There are some things about Christianity that I just do not understand. Can you help me answer these questions of faith?

In the same way that it is fair that a woman who turns down a man's marriage proposal doesn't get the benefits of marrying him.

Except that the woman would presumably have irrefutable evidence that the man exists. And when she turns down his proposal, she's free to accept the proposal of others.

Second, that it is administered as a punishment, rather than that it follows as a natural consequence of rejecting God.

Why is it a natural consequence of rejecting god? If god's the all-powerful, all-knowing creator of everything, then he determined what the natural consequences of any action are. And that means that he determined that rejecting him would lead to hell or whatever. And I don't see any way of looking at that as something other than a punishment.

Most believe that people will be judged on the basis of what they know, rather than what they don't know.

Alright. That means the bar is lower for people who know less. And that means that if it's god's goal to save as many people as possible--and the Bible tells us that it is--then the best thing to do is to make it so that as many people as possible know as little about Christianity as possible. That way, the bar would be low enough to maximize the number of people that get saved.

There's an even more sinister way to proceed. Assuming that adults know more than children, then in a world where you're judged according to what you know, it would be merciful to kill children. The younger the better, because younger children know less, so the bar will be lower for them, so they'll have a higher chance of getting into heaven.

That's quite the moral system god's set up.

I am certain that Christianity is true in the same way that I am certain that there is a transcendent morality, or that my life has meaning other than the propagation of my DNA. I'm not certain of it in the way I am certain that 2+2=4.

This is just a convoluted way of saying that you're not certain about the truth of Christianity, but you don't want to admit that.

Some would call it an assumption, but I have good reasons for believing all of those things with what we might call "certainty".

What good reasons do you have for accepting the claims that Christianity makes?

I find the testimony of the Apostles that Jesus was raised from the dead, which they maintained under torture and even unto death, to be compelling.

First of all, how do you claim to know what the testimony of the Apostles is?

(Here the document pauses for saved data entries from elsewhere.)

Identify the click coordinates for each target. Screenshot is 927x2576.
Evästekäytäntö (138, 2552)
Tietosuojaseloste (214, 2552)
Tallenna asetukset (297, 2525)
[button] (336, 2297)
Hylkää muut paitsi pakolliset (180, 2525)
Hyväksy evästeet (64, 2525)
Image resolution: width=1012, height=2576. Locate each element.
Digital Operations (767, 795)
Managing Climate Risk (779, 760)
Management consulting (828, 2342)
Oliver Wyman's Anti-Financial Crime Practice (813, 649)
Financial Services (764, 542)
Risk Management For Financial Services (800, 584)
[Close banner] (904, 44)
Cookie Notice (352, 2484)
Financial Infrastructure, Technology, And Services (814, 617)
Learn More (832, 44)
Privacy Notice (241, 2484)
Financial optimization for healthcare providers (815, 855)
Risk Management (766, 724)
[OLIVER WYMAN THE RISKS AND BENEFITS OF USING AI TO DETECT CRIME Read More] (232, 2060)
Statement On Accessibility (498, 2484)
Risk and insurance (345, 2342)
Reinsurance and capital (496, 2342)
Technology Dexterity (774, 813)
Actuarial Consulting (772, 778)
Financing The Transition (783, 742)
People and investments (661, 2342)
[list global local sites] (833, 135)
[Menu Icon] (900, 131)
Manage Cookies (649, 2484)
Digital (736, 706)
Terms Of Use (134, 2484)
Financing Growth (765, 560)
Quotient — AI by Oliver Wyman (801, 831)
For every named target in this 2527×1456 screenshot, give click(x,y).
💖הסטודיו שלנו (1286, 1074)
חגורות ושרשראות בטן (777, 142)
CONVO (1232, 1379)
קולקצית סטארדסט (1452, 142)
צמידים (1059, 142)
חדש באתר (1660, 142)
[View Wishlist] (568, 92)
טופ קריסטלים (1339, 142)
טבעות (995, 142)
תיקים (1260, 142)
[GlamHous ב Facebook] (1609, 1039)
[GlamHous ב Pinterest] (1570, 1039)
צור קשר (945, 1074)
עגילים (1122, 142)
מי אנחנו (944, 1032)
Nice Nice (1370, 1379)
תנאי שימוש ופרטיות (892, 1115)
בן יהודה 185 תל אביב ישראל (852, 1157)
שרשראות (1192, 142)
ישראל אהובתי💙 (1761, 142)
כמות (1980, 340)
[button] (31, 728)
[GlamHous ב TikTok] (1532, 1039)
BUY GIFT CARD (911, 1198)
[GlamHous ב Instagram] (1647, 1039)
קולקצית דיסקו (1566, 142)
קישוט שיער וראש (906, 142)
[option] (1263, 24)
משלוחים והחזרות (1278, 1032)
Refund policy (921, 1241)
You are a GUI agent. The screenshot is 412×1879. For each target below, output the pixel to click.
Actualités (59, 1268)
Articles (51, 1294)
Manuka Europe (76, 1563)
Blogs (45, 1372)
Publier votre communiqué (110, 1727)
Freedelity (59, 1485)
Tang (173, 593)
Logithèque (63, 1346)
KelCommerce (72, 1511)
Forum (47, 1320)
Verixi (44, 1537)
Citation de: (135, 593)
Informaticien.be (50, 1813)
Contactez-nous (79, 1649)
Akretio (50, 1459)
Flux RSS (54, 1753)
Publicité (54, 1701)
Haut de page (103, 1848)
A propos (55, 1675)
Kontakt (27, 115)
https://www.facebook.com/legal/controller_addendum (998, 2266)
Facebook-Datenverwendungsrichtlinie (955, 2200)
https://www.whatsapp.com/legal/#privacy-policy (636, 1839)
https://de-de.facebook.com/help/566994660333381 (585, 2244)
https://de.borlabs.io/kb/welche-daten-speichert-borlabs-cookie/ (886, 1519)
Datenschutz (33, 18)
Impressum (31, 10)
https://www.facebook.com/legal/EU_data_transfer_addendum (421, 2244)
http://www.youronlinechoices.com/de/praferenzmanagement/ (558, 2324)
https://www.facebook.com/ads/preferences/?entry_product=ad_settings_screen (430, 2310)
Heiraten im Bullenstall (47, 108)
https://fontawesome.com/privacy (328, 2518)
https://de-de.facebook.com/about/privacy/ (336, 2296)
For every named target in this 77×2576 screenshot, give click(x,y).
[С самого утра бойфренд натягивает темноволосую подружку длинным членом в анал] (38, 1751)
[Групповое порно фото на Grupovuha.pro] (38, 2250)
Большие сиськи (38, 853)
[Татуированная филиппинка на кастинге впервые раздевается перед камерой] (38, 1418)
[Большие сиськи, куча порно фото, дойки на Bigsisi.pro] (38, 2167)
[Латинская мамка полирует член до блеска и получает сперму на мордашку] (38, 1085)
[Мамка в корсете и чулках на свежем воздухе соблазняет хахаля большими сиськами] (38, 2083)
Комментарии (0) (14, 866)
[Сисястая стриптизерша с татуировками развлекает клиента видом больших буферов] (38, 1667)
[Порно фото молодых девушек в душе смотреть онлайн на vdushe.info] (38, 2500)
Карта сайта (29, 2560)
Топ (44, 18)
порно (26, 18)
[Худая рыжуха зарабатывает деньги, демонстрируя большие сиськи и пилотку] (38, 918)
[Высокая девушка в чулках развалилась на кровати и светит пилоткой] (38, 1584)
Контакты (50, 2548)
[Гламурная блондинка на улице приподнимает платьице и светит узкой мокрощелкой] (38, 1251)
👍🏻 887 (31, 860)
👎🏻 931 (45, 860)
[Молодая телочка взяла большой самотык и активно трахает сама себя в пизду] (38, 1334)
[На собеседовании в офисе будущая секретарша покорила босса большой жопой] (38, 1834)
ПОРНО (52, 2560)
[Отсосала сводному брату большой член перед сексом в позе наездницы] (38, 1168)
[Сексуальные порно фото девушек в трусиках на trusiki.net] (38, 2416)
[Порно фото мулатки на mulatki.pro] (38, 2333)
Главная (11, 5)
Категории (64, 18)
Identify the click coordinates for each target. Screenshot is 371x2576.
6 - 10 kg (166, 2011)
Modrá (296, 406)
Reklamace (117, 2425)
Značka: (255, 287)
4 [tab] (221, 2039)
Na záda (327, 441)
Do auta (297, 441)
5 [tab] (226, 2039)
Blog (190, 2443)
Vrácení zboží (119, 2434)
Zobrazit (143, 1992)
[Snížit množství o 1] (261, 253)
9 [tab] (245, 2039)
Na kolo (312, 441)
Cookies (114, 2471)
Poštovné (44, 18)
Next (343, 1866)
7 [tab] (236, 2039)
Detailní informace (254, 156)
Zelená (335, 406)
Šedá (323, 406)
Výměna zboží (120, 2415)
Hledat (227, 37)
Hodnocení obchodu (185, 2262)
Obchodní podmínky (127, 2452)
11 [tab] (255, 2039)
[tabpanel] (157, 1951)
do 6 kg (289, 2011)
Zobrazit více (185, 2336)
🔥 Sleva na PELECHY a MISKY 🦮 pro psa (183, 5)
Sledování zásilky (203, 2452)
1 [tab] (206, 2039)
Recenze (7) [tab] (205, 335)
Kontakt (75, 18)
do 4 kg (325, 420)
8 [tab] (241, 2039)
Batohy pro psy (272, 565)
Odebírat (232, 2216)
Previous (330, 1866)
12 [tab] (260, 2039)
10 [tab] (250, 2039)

Second, why do you find those testimonies reliable? Why do you find them more reliable, for example, than the testimonies of witnesses to Joseph Smith's golden plates?

If there never was a Resurrection, of course, then all Christian hope is in vain and we are to be pitied above all men.

And what reason is there to accept that there was a resurrection?

The problem is, most naturalists aren't nihilists. They keep acting as though they are quite certain that transcendent morality and meaning exist. But the existence of those things flings the door wide open to the possibility of a soul.

Let's say naturalism must lead to nihilism. So what? That doesn't mean that Christianity is true.